Y nada. Ni una mirada distinta. Ni un mensaje fuera del horario laboral.
—¿Por qué no me ve? —le susurré a Camila mientras nos acercábamos a la barra.
—Quizá está nervioso. O tal vez… —bajó la voz— tal vez no le interesas así.
Sentí un pinchazo en el pecho. No quería escuchar eso. No esta noche.
La música subió de volumen y alguien gritó: —¡Vamos a bailar!
Camila me empujó suavemente hacia la pista. —¡Vamos! Si no te ve bailando hoy, no te verá nunca.
Me dejé llevar por el ritmo y por el tequila que ya empezaba a hacer efecto. Reía fuerte, movía las caderas con más ganas de lo normal, fingía que no me importaba nada. Pero cada vez que Santiago pasaba cerca, sentía cómo se me apretaba el estómago.
En un momento lo vi hablando con Mariana. Ella reía y le tocaba el brazo.
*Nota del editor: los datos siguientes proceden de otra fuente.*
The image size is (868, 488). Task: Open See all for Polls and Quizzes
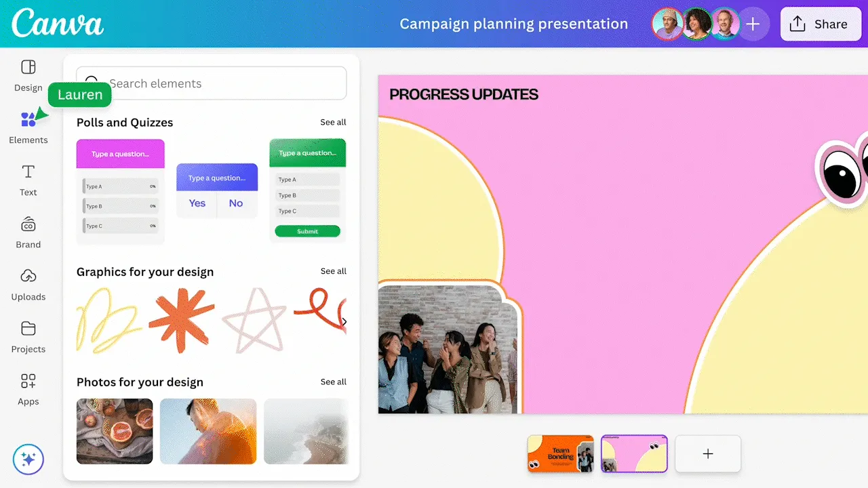coord(333,122)
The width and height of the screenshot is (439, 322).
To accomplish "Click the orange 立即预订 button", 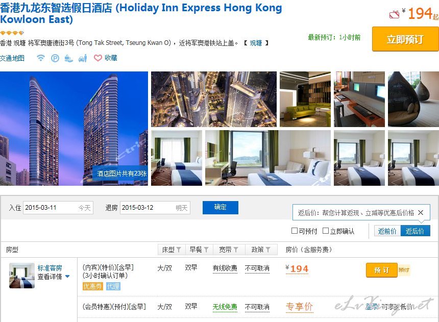I will 405,39.
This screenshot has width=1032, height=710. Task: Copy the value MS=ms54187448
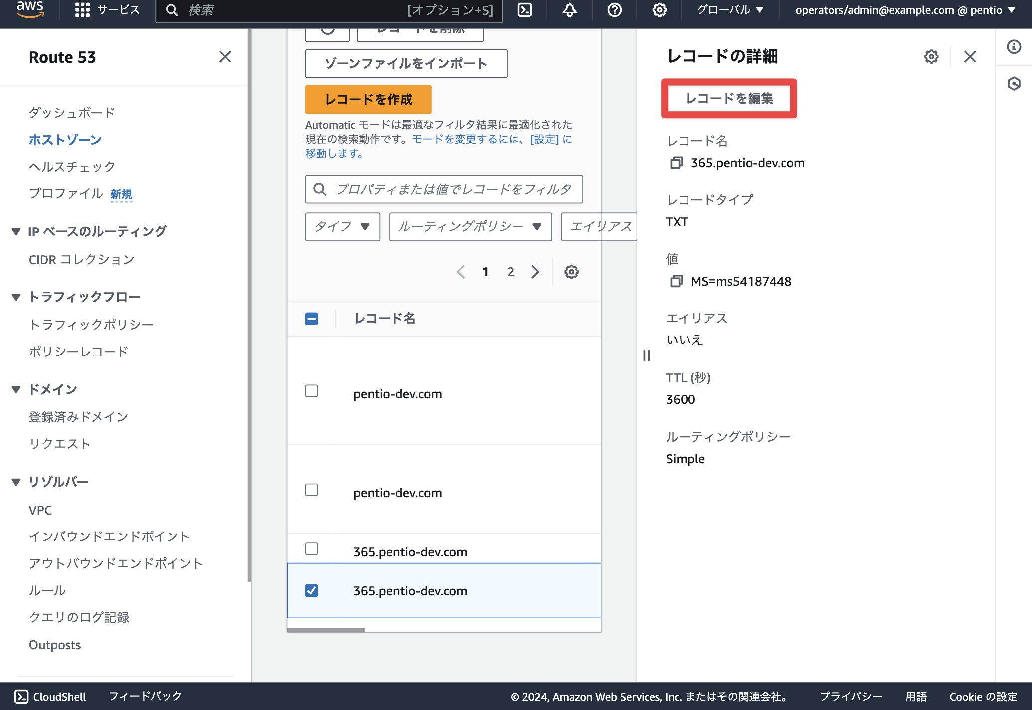[x=676, y=281]
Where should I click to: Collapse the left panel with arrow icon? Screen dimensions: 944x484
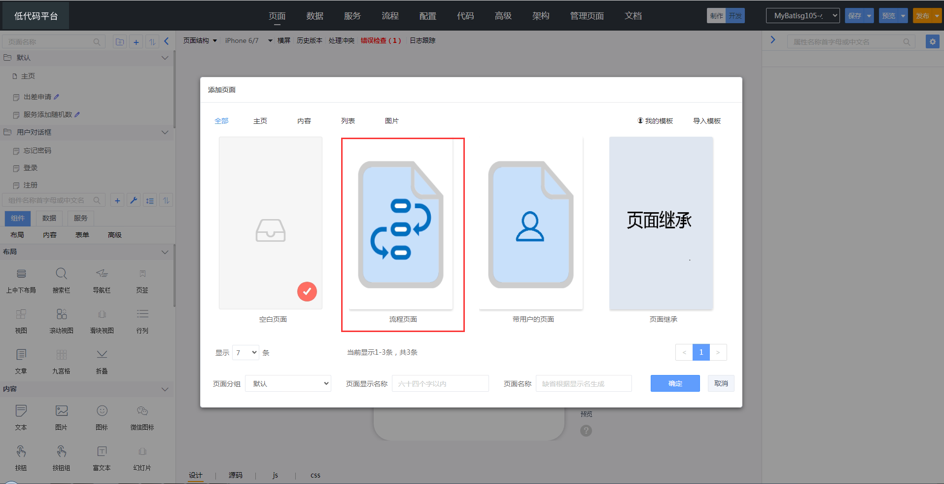pos(167,41)
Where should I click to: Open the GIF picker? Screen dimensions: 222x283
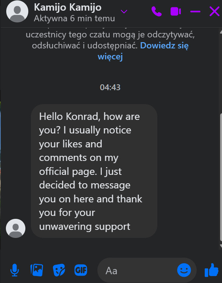click(81, 271)
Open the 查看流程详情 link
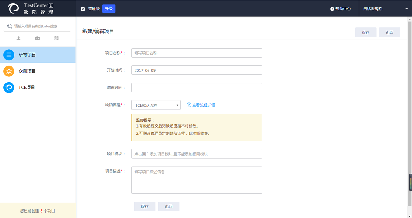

Sentí una punzada de celos tan fuerte que tuve que salir al balcón a tomar aire.
—¿Qué hago mal? —me pregunté en voz baja.
De pronto sentí una mano en el hombro. Era Camila.
—No tienes que hacer nada más. Si no te ve como eres ahora, no vale la pena —me dijo con firmeza.
Pero yo no podía soltar esa idea: ¿cómo podía ser invisible para él?
Volví adentro decidida a intentarlo una vez más. Me acerqué a Santiago cuando fue por otra cerveza.
—Hola, ¿te diviertes? —le pregunté con mi mejor sonrisa.
Él me miró sorprendido, como si apenas se diera cuenta de mi presencia.
—¡Ah! Verónica, sí… está buena la fiesta, ¿no? —respondió distraído.
Sentí cómo se me caía el mundo encima. ¿Eso era todo?
—Sí… está buena —balbuceé y me alejé antes de que viera mis ojos vidriosos.
Me refugié en el baño otra vez. Esta vez no para retocarme el maquillaje, sino para llorar en silencio. Me miré al espejo y vi a una mujer desesperada por ser vista, por ser validada por alguien que ni siquiera se había tomado el tiempo de conocerme realmente.
Recordé todas las veces que mi mamá me decía: “No tienes que rogarle a nadie para que te quiera”. Pero aquí estaba yo, rogando con cada gesto, cada palabra, cada mirada.
Cuando salí del baño, Camila me esperaba afuera con dos vasos de agua.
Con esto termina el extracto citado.